Parshat Shmot: How did anti-Semitism begin?

How did the nation’s status deteriorate from a successful and well-connected community to that of lowly, humiliated slaves?

pyramids 370 (photo credit: Rhikal/Wikimedia Commons)
pyramids 370
(photo credit: Rhikal/Wikimedia Commons)
This week, we will begin reading from the second of the five books of the Torah, Shmot, or Exodus. This book deals with Am Yisrael’s time of exile in Egypt, its wondrous and super-natural Exodus, the revelation at Mount Sinai at which the Torah was given to Am Yisrael, and the building of the Mishkan (Tabernacle) – the temporary “temple” which accompanied Am Yisrael for centuries until the Temple was built in its permanent site in Jerusalem.
At the end of the previous book, Genesis, we left Am Yisrael as it was developing gloriously in Egypt.
The small Jewish community that descended into Egypt lived in a special area termed the Land of Goshen,” depended on respectable ties in the Egyptian royal palace, and faithfully maintained the traditions of the three patriarchs, Avraham, Yitzchak and Ya’acov.
On the other hand, at the beginning of Exodus, we read about a terribly depressed period in which our ancestors were worked to the bone, and suffered from abuse at the hands of the corrupt Egyptian nation. The lowest point was with pharaoh’s decree to throw every Jewish baby boy into the Nile River immediately upon birth, thus annihilating the Jewish nation. This plot, as we all know, did not succeed.
How did the nation’s status deteriorate from a successful and well-connected community to that of lowly, humiliated slaves? To understand this, we must find the secret of the Jewish nation’s success in Egypt during this first period, and try to see how the nation lost its unique status in Egypt.
Ancient Egypt was a corrupt pagan center, a land where pagan worship affected the entire nation, beginning with the king and until the last of the nation. Then Ya’acov’s family came to this ignoble culture carrying the flag of belief in one G-d, the ideological path Avraham Avinu had paved of kindness, charity and justice.
Our sages tell us that when Ya’acov and his family arrived in Egypt, they were concerned about assimilation, so they took upon themselves not to change three things: their names, their language and their manner of dress. Ya’acov’s family living in Egypt was unique in its Hebraic names and language, and their special, modest, respectable and restrained clothing.

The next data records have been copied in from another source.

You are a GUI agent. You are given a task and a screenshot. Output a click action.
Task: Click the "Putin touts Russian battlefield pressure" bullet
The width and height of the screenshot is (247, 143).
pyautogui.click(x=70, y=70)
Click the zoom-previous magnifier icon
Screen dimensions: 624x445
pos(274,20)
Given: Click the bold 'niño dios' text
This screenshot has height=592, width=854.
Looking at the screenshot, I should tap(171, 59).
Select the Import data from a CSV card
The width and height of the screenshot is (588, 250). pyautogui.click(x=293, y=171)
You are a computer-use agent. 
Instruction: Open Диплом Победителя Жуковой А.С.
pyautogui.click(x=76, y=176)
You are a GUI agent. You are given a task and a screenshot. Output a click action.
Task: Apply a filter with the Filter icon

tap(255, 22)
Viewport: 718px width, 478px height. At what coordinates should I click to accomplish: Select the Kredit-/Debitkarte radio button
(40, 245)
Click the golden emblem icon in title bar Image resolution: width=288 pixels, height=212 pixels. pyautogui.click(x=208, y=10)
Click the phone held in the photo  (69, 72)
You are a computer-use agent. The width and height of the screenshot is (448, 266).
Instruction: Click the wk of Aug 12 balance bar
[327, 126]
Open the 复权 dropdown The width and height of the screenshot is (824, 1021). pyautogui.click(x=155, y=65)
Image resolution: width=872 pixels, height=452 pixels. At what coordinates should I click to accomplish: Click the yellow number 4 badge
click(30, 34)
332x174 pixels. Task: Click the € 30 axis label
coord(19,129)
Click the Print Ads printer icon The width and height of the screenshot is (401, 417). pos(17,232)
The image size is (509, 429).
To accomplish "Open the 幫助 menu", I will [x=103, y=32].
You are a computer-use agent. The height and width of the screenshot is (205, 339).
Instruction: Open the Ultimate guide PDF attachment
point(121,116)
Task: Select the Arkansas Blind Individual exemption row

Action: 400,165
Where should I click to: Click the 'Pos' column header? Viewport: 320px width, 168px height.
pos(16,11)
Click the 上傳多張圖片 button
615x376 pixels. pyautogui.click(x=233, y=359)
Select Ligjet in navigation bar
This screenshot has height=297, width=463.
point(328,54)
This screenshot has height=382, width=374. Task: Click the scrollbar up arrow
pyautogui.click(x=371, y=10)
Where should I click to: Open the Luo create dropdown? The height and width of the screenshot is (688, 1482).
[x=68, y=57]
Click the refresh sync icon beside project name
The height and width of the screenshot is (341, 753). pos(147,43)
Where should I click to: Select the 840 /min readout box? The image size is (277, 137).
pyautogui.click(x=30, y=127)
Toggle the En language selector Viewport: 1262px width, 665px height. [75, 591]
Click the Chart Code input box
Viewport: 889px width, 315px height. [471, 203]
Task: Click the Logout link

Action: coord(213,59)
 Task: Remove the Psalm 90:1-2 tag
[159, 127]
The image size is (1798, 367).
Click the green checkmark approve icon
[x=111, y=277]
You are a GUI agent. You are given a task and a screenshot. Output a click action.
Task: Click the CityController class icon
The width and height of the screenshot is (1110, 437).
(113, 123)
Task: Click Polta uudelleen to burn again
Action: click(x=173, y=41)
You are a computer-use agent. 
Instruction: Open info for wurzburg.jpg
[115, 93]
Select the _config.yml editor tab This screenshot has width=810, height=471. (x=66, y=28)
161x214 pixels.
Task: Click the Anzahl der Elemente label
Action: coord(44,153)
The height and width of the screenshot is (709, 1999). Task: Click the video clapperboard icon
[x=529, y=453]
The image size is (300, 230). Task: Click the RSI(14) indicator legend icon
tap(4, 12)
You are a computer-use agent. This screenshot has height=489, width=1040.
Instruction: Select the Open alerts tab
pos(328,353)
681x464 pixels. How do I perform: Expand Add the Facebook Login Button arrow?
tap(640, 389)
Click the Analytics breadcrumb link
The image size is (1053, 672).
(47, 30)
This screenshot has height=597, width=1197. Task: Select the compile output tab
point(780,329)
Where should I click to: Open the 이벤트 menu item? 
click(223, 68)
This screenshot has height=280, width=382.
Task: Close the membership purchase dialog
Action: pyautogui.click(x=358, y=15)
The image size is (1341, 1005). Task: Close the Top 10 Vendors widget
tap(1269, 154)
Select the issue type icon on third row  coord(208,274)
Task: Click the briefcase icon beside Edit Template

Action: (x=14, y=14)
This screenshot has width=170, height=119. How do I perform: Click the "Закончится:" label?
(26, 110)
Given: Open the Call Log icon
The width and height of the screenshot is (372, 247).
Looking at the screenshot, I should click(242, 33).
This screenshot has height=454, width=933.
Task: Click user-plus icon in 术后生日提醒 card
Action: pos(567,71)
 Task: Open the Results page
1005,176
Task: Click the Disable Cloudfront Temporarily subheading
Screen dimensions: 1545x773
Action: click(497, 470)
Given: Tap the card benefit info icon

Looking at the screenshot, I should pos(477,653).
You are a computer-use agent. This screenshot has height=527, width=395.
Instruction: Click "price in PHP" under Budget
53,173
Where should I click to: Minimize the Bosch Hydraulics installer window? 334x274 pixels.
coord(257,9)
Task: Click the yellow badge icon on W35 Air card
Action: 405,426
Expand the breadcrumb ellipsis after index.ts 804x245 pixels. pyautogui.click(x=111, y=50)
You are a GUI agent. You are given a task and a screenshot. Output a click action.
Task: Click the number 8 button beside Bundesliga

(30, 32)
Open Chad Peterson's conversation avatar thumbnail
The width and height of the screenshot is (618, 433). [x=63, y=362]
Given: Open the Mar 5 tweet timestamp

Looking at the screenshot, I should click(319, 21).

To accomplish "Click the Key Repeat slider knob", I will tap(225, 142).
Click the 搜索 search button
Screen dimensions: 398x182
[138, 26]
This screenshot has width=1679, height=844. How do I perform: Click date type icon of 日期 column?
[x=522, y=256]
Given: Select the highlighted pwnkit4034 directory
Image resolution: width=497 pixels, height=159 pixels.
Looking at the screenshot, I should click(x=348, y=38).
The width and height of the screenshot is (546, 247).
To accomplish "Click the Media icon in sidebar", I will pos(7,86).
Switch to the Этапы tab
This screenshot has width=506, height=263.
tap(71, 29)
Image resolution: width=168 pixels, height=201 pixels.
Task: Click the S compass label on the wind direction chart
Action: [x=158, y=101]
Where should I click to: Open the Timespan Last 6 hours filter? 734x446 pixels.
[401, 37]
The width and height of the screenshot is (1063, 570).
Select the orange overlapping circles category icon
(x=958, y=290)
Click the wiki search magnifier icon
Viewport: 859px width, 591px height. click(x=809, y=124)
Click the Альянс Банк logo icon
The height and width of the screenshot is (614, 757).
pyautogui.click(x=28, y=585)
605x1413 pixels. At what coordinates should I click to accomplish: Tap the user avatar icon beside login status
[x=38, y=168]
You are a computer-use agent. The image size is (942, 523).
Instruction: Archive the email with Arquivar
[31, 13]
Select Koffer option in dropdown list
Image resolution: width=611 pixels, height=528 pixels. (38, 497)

These three traditions saved the nation from assimilating into the Egyptian nation, and worse – into the corrupt and pagan Egyptian culture. But this unique family did not manage to maintain its values for long. The Torah tells us this: “Now Joseph died, as well as all his brothers and all that generation. The children of Israel were fruitful and swarmed and increased and became very, very strong, and the land became filled with them.
(Exodus 1:6-7) Immediately upon the death of the first generation of the Jewish community in Egypt, the process of integration into Egyptian culture began, with the symbol of this integration being the phrase “and the land became filled with them.” The nation began to go out to the Egyptian expanses, began to get to know the Egyptian nation, its beliefs and lifestyle.
The Egyptian response quickly followed: “So they appointed over them tax collectors to afflict them with their burdens… So the Egyptians enslaved the children of Israel with back-breaking labor.” (Exodus 1:11-13) The response to integration into Egyptian society was, seemingly, contrary to logic. Usually people tend to express hatred to those who are different and apart from them, but here there was the opposite process. When Am Yisrael preserved its uniqueness, it was treated with respect and appreciation, but when the nation started to fall apart and lose its values, anti-Semitism reared its head.
Contrary to what we sometimes think, history teaches us the opposite. The more the Jewish nation preserves its values, believes in the righteousness of its path, and is proud of its faith and Torah, the more it merits respect, appreciation and even admiration.
However, when the Jewish nation stoops down, when we feel that our ancient Jewish culture is not advanced enough and that we must take upon ourselves the lifestyle of other nations, that’s when we discover that the world is not interested in us, that the nations of the world do not defend us, and that the respect turns to disdain and even hatred.
An incisive Jewish saying expresses this message: “When the Jew doesn’t do kiddush, the Gentile does havdala.” Meaning, when the Jew does not maintain his uniqueness and holiness, the Gentile reminds him of this through latent or manifest anti-Semitism, and makes sure to differentiate and distance him from the international community.
The writer is rabbi of the Western Wall and Holy Sites.